YOUR TASK —
Can you print every record below exactly as written?

EXTRACTED ENTRIES —
▬▬▬▬▬▬▬▬▬▬

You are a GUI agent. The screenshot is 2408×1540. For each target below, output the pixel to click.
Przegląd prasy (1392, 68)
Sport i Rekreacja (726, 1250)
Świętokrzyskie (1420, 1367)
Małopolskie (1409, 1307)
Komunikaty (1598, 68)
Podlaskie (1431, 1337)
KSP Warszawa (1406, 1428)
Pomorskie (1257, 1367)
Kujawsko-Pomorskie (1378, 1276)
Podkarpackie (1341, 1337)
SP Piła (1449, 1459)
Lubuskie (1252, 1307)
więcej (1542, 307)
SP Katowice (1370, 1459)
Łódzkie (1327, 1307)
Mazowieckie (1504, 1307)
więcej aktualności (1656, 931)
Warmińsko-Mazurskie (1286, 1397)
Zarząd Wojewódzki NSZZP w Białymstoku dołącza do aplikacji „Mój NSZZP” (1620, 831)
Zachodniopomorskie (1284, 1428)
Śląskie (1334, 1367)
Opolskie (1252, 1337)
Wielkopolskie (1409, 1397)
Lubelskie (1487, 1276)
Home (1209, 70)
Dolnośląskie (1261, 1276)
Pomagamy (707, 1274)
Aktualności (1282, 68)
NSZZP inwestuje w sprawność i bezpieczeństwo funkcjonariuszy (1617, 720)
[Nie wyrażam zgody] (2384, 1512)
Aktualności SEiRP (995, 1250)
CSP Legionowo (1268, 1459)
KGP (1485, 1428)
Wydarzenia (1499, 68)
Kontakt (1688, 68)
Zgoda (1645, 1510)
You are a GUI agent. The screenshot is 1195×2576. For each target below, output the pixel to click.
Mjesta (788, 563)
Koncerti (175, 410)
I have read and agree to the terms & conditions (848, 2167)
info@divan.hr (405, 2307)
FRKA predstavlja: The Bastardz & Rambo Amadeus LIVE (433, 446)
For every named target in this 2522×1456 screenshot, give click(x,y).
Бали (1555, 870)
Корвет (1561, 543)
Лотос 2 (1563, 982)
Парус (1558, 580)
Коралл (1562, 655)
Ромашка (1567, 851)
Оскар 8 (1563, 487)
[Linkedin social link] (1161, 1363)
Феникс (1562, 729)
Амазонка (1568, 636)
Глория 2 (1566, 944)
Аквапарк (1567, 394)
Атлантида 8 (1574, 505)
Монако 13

▬▬▬▬▬▬▬▬▬▬

RESPONSE TO THIS EXERCISE —
You are a GUI agent. The screenshot is 2408×1540. For each target below, output the pixel to click.
Przegląd prasy (1392, 68)
Sport i Rekreacja (726, 1250)
Świętokrzyskie (1420, 1367)
Małopolskie (1409, 1307)
Komunikaty (1598, 68)
Podlaskie (1431, 1337)
KSP Warszawa (1406, 1428)
Pomorskie (1257, 1367)
Kujawsko-Pomorskie (1378, 1276)
Podkarpackie (1341, 1337)
SP Piła (1449, 1459)
Lubuskie (1252, 1307)
więcej (1542, 307)
SP Katowice (1370, 1459)
Łódzkie (1327, 1307)
Mazowieckie (1504, 1307)
więcej aktualności (1656, 931)
Warmińsko-Mazurskie (1286, 1397)
Zarząd Wojewódzki NSZZP w Białymstoku dołącza do aplikacji „Mój NSZZP” (1620, 831)
Zachodniopomorskie (1284, 1428)
Śląskie (1334, 1367)
Opolskie (1252, 1337)
Wielkopolskie (1409, 1397)
Lubelskie (1487, 1276)
Home (1209, 70)
Dolnośląskie (1261, 1276)
Pomagamy (707, 1274)
Aktualności (1282, 68)
NSZZP inwestuje w sprawność i bezpieczeństwo funkcjonariuszy (1617, 720)
[Nie wyrażam zgody] (2384, 1512)
Aktualności SEiRP (995, 1250)
CSP Legionowo (1268, 1459)
KGP (1485, 1428)
Wydarzenia (1499, 68)
Kontakt (1688, 68)
Zgoda (1645, 1510)
You are a GUI agent. The screenshot is 1195×2576. For each target below, output the pixel to click.
Mjesta (788, 563)
Koncerti (175, 410)
I have read and agree to the terms & conditions (848, 2167)
info@divan.hr (405, 2307)
FRKA predstavlja: The Bastardz & Rambo Amadeus LIVE (433, 446)
For every named target in this 2522×1456 screenshot, give click(x,y).
Бали (1555, 870)
Корвет (1561, 543)
Лотос 2 (1563, 982)
Парус (1558, 580)
Коралл (1562, 655)
Ромашка (1567, 851)
Оскар 8 (1563, 487)
[Linkedin social link] (1161, 1363)
Феникс (1562, 729)
Амазонка (1568, 636)
Глория 2 (1566, 944)
Аквапарк (1567, 394)
Атлантида 8 (1574, 505)
Монако 13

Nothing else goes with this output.